TNM Staging and Overall Survival in Patients With Pheochromocytoma and Sympathetic Paraganglioma

Abstract

Context: Pheochromocytomas and paragangliomas (PPGL) are rare neuroendocrine tumors. Metastases develop in 15% to 20%. The American Joint Committee on Cancer (AJCC) established inaugural guidelines for PPGL tumor-node-metastasis (TNM) staging.

Objective: The objective of this analysis is to investigate the associations between TNM staging and overall survival (OS).

Methods: We retrospectively applied the TNM staging at the time of diagnosis of the primary tumor. The primary outcome was OS. Unadjusted survival rates were estimated by the Kaplan-Meier method. Cox proportional hazards regression models were used to evaluate the associations between OS and covariates of interest.

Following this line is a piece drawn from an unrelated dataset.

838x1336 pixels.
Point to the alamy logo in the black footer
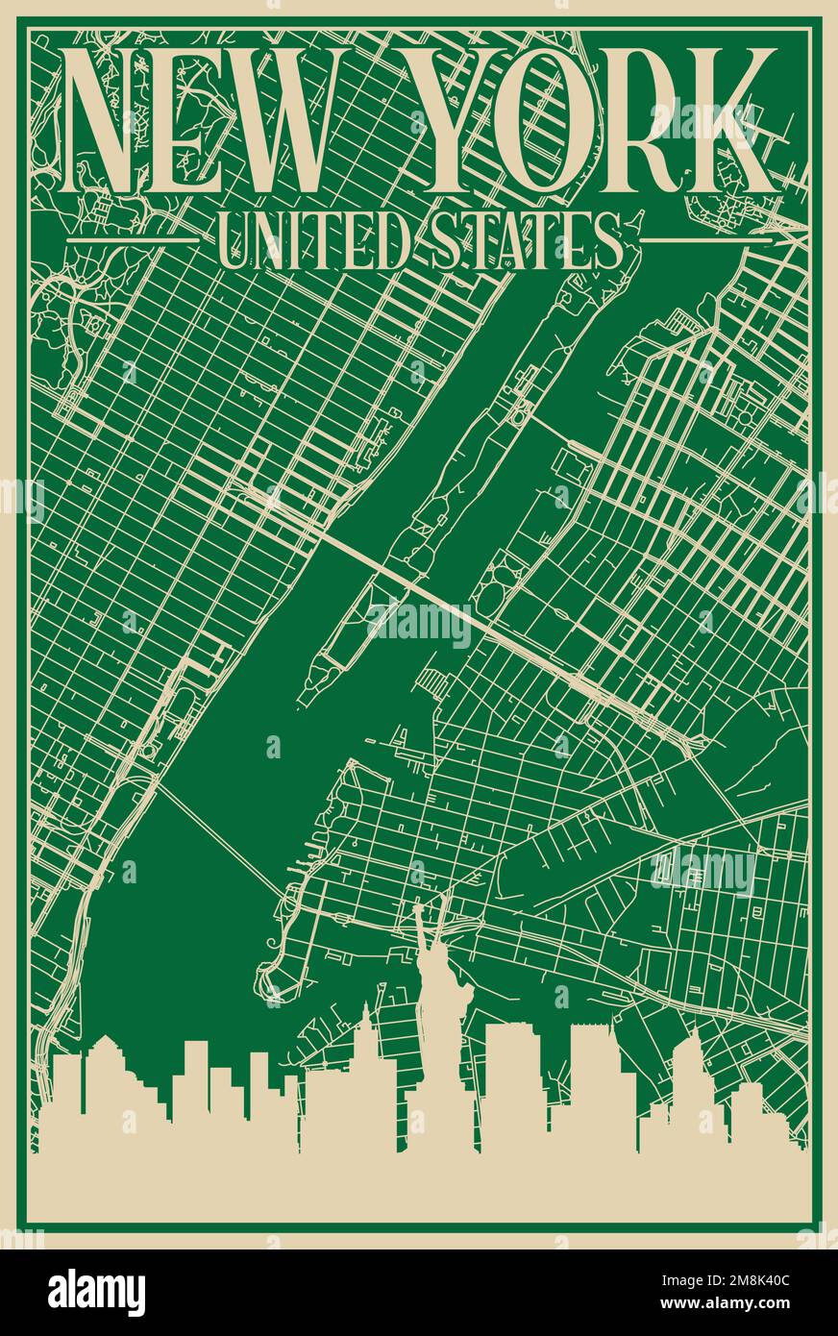click(x=97, y=1292)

Results: The study included 458 patients. Median OS was 18.0 (95% CI, 15.6-not reached) years. At diagnosis, 126 (27.5%) tumors were stage I, 213 (46.5%) were stage II, 47 (10.3%) were stage III, and 72 (15.7%) were stage IV. The 10-year OS probabilities were 0.844 (95% CI, 0.768-0.928) for patients with stage I tumors, 0.792 (95% CI, 0.726-0.865) for stage II, 0.595 (95% CI, 0.435-0.813) for stage III, and 0.221 (95% CI, 0.127-0.384) for stage IV. Compared with stage I, the hazard ratios (HR) for death were 1.50 (0.87-2.57) for stage II, 2.85 (1.45-5.63) for stage III, and 8.88 (5.16-15.29) for stage IV (P < 0.001). Compared with patients with no germline mutations, those with RET 634/918 had better OS (HR: 0.28; 95% CI, 0.12-0.69). Other germline mutations, including SDHB, did not exhibit worse OS than patients with metastasis and sporadic disease.

Conclusion: OS rates correlated with the recently developed AJCC TNM staging and were not worse in hereditary disease. Stage IV disease exhibited a significantly shorter OS compared with stages I-III. Future staging systems could be adjusted to better separate stages I and II.

Keywords: RET; SDHB; AJCC 8th edition cancer staging manual; paraganglioma; pheochromocytoma; prognosis.